Running With Steven
In church this past Sunday, when we offered prayers for various people and occasion, I offered a prayer of thanksgiving for Steven’s life, and shortly thereafter during the exchange of peace one of my clergy colleagues, Michael Melendez, came over and asked, “Did Steven Brion-Meisels die?” He looked stricken. Michael serves on Sundays at St. Paul’s Cathedral as a deacon, but his background and regular job is as a social worker, for many years he was head of the Department of Social Work at Simmons College. Michael told me that when he was first starting he had interned at Judge Baker under Steven, who (according to Michael) had saved him from embarrassing himself a number of times by gently extricating him from his mistakes. “He was the kindest person I have ever met in my life,” Michael told me.
That was my experience of him as well, in a different setting.
I had the good fortune to run the marathon with him a number of times (four I think, although it might be only three or perhaps even five). I was always undertrained, and so usually somewhat apprehensive about my ability to finish and if I did finish wondering how great a toll it might take. Steven was the perfect companion for this. Low key, steady, relentlessly supportive. An utterly diligent running companion, ready to stop if I needed to (for water, shoe tying or anything else), slow down as my energy waned, simply being with me to make sure I finished.
One year we were joined by a Harvard student, a friend of Gretchen or Sophia’s, I forget which. This young man was slower than we were, so in spite of our efforts we kept losing him as he fell behind us. When this happened Steven (and I, not wanting to lose his support) would turn around and run back against the flow of runners until we reconnected with him and we would then turn back and continue the race. My training that year was even more sketchy than normal and after about the 5th or 6th time I began to get nervous that these extra jaunts would add enough extra distance which could come back to haunt me in the final mile or two, so I told Steven I didn’t think I could keep going back, I was getting pretty spent. Steven stayed with me then, perceiving (correctly) that I probably needed his help to finish more than the Harvard student. But I have no question that if I didn’t need his support he would have kept going back again and again and again to help the other young man.

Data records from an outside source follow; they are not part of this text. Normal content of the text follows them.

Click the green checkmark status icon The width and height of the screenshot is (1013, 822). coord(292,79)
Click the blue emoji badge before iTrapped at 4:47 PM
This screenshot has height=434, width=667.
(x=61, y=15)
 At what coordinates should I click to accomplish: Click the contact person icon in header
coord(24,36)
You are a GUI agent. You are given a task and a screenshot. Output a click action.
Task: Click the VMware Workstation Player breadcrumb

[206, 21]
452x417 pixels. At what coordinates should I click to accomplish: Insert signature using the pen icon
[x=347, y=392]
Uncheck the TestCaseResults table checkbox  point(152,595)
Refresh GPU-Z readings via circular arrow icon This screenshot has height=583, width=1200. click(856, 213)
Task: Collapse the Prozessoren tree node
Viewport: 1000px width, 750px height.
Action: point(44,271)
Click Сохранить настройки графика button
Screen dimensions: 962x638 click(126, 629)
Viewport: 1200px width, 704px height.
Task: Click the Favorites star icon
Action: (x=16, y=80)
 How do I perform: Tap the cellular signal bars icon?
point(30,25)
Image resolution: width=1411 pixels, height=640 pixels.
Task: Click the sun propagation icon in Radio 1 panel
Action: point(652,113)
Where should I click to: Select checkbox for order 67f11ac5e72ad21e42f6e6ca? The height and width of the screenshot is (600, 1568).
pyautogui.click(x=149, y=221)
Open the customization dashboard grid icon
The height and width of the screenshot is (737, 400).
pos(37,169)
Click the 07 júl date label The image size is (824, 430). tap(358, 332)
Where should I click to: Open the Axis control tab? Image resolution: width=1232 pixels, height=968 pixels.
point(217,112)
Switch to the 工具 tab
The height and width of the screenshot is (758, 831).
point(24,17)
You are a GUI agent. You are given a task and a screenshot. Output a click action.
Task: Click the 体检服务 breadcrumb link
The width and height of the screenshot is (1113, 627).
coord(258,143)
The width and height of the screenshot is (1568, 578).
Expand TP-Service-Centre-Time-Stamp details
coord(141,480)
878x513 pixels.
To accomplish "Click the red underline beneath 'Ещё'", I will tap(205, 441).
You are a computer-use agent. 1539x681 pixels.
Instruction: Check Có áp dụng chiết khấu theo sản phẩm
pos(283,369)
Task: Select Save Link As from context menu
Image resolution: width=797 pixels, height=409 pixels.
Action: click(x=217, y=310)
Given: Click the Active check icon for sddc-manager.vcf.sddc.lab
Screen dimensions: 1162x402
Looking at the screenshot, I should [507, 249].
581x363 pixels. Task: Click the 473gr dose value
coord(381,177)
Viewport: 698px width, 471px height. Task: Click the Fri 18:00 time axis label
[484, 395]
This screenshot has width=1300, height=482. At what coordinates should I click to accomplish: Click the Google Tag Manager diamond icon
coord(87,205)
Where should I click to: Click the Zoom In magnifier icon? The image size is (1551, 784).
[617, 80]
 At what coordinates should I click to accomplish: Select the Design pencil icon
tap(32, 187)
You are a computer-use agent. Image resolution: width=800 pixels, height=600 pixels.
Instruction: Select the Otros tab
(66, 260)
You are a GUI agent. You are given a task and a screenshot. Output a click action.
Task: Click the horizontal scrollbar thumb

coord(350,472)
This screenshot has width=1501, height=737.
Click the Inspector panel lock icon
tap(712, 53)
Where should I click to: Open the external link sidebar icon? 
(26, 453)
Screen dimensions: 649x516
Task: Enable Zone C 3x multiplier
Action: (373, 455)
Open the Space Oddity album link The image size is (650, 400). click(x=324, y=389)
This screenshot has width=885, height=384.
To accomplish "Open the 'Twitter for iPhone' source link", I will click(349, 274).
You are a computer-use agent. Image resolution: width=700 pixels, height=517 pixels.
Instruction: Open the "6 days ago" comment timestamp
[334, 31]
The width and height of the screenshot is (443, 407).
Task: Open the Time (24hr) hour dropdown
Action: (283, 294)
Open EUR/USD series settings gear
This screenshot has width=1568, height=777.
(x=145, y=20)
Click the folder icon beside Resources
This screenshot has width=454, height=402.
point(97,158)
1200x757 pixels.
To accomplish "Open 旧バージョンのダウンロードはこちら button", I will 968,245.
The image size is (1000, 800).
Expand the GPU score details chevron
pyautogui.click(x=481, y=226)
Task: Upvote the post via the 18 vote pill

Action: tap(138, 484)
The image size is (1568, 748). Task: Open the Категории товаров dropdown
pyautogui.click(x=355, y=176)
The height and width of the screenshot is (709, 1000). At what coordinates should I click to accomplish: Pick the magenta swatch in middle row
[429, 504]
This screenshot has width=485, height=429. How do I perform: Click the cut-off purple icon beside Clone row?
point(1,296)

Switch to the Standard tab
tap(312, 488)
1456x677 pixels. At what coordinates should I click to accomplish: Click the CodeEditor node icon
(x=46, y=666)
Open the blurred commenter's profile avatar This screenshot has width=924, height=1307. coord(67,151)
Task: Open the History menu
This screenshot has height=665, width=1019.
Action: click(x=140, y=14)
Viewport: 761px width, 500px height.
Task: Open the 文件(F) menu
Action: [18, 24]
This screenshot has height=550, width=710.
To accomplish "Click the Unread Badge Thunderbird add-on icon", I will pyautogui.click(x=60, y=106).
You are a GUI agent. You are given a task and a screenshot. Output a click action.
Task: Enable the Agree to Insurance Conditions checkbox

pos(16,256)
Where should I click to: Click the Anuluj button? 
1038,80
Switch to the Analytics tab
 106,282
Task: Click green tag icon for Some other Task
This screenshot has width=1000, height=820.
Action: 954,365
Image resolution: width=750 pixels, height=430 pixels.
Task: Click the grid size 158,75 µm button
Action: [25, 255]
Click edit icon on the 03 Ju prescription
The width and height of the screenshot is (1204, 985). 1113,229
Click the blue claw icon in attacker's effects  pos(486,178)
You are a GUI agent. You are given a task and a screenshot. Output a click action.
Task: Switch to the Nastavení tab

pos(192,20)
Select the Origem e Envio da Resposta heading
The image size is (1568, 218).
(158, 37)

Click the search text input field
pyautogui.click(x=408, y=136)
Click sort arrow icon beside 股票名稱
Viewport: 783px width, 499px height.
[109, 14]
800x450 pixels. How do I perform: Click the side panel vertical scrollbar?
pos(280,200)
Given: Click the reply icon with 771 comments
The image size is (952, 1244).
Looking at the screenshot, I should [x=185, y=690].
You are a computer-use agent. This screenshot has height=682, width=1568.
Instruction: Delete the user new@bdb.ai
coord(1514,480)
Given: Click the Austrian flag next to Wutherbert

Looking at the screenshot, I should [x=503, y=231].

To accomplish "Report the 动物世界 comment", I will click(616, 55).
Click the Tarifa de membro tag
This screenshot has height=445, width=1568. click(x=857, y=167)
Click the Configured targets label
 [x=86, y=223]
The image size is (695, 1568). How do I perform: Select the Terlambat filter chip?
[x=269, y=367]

As Michael said, he was the kindest person he’s ever met. I would only add that often kindness, hope, commitment to peace, working for justice are seen as unrealistic values or attributes, that people who embody them are living in a dream world, or they are evidence of a kind of naivete. It was my experience of Steven that he lived these out so clearly and authentically that these traits did not seem naive but grounded, solid and heroic, not unrealistic or dreamy. Steven was living his life and bringing his convictions to the world the way it ought to be, the way it even could be if more people were like him.